Donc, des cerises au bout des doigts. Et des rêves de reprise au bout du coeur. Le cerveau en ébullition avec tous ces projets à conquérir, à rêver, à écrire. Toujours en partant d’une page blanche. Ah la page blanche. Dévierger de manière soudarde en y prenant un pied énorme, une page blanche et la noircir de projets. Violer en souriant, en toute impunité cet article wordpress vide au départ. Même pas un titre. On emmerde les titres. Cet article ne sera peut être même pas publié. Ou lu si peu. Et ça me va. Cet article est pour moi. Ce dimanche de cerises est aussi égoïste car il permet de coucher des lignes sans queue ni tête. Sans queues, drôle hein ? Une Factory qui perd sa raison d’être en ne recevant aucune jouissance depuis bientôt 3 mois. 3 mois passés à la vitesse de la lumière.

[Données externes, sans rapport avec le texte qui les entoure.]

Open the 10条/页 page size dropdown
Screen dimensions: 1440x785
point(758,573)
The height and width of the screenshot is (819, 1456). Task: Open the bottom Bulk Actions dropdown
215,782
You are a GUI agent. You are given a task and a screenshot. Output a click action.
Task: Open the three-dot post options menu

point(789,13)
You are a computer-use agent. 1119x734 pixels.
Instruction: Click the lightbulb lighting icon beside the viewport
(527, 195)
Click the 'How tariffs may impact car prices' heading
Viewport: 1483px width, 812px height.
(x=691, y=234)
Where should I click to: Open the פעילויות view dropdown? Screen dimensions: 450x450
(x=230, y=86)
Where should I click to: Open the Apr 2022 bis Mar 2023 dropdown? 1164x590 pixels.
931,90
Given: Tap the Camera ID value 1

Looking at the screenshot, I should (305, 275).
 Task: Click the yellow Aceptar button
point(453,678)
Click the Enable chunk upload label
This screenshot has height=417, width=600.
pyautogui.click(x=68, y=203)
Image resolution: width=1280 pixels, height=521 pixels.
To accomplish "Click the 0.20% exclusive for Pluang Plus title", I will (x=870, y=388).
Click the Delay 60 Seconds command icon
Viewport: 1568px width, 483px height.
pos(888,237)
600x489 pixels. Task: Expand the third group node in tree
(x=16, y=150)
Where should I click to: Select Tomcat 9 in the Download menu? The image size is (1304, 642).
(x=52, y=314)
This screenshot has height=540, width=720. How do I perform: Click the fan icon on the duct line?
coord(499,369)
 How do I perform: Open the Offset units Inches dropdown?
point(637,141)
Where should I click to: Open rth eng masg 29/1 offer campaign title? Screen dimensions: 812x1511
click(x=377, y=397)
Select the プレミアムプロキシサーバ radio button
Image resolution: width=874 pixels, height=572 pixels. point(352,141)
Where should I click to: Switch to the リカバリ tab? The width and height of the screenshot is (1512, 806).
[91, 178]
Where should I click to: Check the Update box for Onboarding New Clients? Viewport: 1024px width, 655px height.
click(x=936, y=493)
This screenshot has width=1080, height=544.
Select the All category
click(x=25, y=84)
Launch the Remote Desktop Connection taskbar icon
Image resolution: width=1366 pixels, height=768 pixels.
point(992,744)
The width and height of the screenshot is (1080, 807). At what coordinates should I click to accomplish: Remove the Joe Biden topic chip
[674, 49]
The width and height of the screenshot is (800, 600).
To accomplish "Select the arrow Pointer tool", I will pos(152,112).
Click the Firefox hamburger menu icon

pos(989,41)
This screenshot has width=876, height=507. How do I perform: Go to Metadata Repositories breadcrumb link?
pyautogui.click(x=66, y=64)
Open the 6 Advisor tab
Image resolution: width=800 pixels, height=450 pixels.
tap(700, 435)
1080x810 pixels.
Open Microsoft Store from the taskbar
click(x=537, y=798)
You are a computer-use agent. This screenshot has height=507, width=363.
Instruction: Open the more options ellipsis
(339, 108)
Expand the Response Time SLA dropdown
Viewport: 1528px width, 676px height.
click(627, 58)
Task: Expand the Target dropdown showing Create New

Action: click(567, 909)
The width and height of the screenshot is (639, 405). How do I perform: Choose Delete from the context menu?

Les premiers à fermer et sûrement les derniers à ouvrir. On a bossé, on a fait semblent d’y croire. Et encore et toujours ces putains de projets.

Les week ends libertins. Budapest et Barcelone nous attendent toujours. Idem pour Florence.

Un dîner ou deux.. Déménager la Factory dans Paris intramuros, développer le traiteur, le traiter justement mieux que je ne l’ai fait à ce jour.

Trouver une solution pour que tous les organisateurs non déclarés se déclarent enfin. Cela ne peut plus durer. On ne peut plus laisser autant d’organisateurs organiser chaque semaine, comme si de rien n’était, à longueur d’année sans qu’ils aient déclaré leur activité. Ce n’est pas être jaloux, ni rabat-joie. C’est être professionnel. Qui accepterait autant de concurrence au black ?

Les demandes de soirées s’accumulent, on en a quasiment jusqu’à Septembre.. On dit oui à tout le monde. Femme et couple.

2 commentaires

  • Tib Reply

    C’est toi la cerise Zoer !
    La cerise sur le quotidien, la cerise sur le mec qui te klaxone quand tu vas pas assez vite, sur la nana qui te snob parceque … bein oui pourquoi au fait ? La cerise sur les greves sncf, sur le corona, sur mon p’tit chef qui se prend pour un grand, etc… sur une vie qui trace …trop vite. Alors Oui la cerise Ca fait du bien ! C’est mon luxe de vie a moi…
    Allez bizz la ceriZe.

  • Didier Reply

    Tu as raison : il faut des règles claires et tenues par tous qui garantissent le sérieux et la sécurité des événements. La difficulté est que cela se fasse par adhésion. Une bonne réputation est le meilleur exemple et garantie de réussite. Continue comme cela!